The rotation rate of the Sun's core has been accurately measured for the first time. The Sun, which has been remarkably stable for the past 4.6 billion years, is held together by the almost perfect equilibrium between the force of gravity, which tends to cause it to collapse, and the pressure of the thermonuclear reactions in its core. Now, researchers working together with a team at the Laboratoire Lagrange (CNRS/Observatoire de la Côte d'Azur/Université Nice Sophia Antipolis) have determined that the Sun's core makes a complete rotation once per week. Using the GOLF instrument, orbiting around the Sun on board the SOHO space observatory, to measure solar oscillations, they developed a novel approach that enabled them to unambiguously detect gravity oscillation modes within our star.
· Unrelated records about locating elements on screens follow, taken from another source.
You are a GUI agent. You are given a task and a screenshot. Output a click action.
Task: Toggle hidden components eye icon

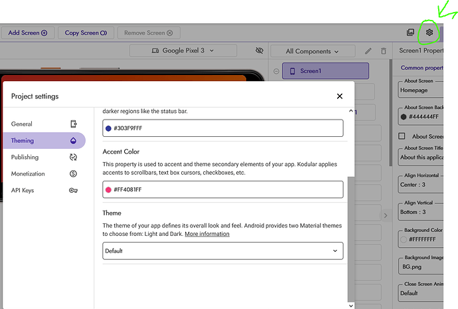tap(260, 51)
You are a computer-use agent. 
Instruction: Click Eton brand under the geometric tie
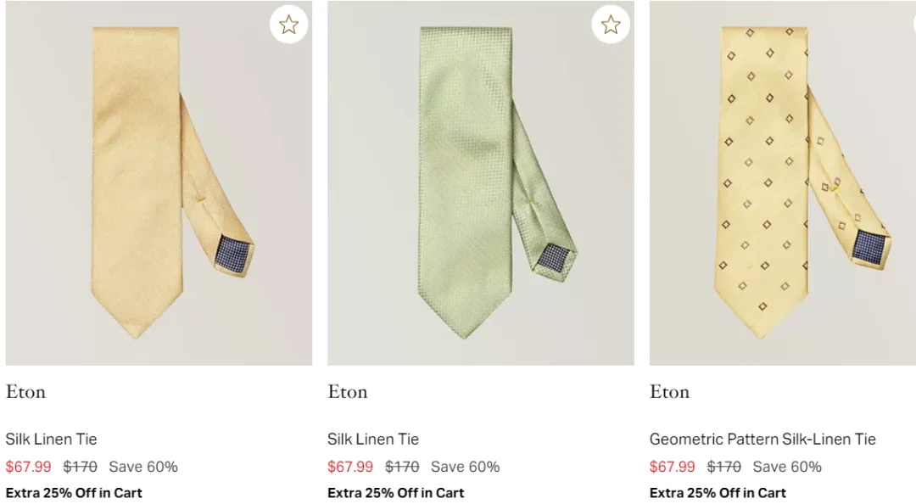pos(669,392)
This work, which will certainly stimulate a new era of research into the physics of the solar core, is published in the journal Astronomy & Astrophysics.
The Sun, which has been remarkably stable for the past 4.6 billion years, is held together by the almost perfect equilibrium between the force of gravity, which tends to cause it to collapse, and the pressure of the thermonuclear reactions in its core. The GOLF1 instrument, orbiting around the Sun on board the SOHO2 space observatory, measures solar oscillations, which carry information about the physical properties of its different layers. Every ten seconds, GOLF, which has been orbiting our star for over twenty years, records an integrated signal of oscillations of the solar surface. Various teams analyze this flow of data with the aim of identifying the many oscillation modes exhibited by the Sun. Now, researchers from the Laboratoire Lagrange (CNRS/Observatoire de la Côte d'Azur/Université Nice Sophia Antipolis), the Institut d'Astrophysique Spatiale (CNRS/Université Paris-Sud), the Laboratoire Astrophysique, Interprétation, Modélisation (CNRS/Université Paris Diderot/CEA), the Laboratoire d'Astrophysique de Bordeaux (CNRS/Université de Bordeaux), the Instituto de Astrofísica de Canarias, and UCLA (University of California, Los Angeles) have successfully detected the Sun's gravity modes. These are similar to waves in which gravity is the restoring force, such as waves on the surface of the sea, although in the Sun they can only exist in its very deepest layers. Since these oscillations are particularly difficult to observe, the researchers used the GOLF data in a novel way, by making use of a differential parameter of the acoustic oscillation modes, which are observable at the surface. This parameter measures the round trip time of acoustic waves traveling through the center of the Sun. The researchers detected the impact of gravity modes on them, thus demonstrating their existence.
The first result of this detection is that the researchers were able to accurately measure the mean rotation rate of the Sun's thermonuclear core, about which little was previously known. The core makes a complete rotation in one week, which is 3.8 times faster than the outer and intermediate layers. This work should stimulate much research in solar physics, making it possible to further refine models of the Sun's birth, evolution, structure and chemical composition. In particular, the gravity modes indicate that there is a region at the boundary of the thermonuclear core where the speed varies enormously, which is not predicted by the standard model of the Sun. It will also stimulate discussion about the nature of a possible magnetic field in the Sun's center.
 Global Oscillations at Low Frequencies.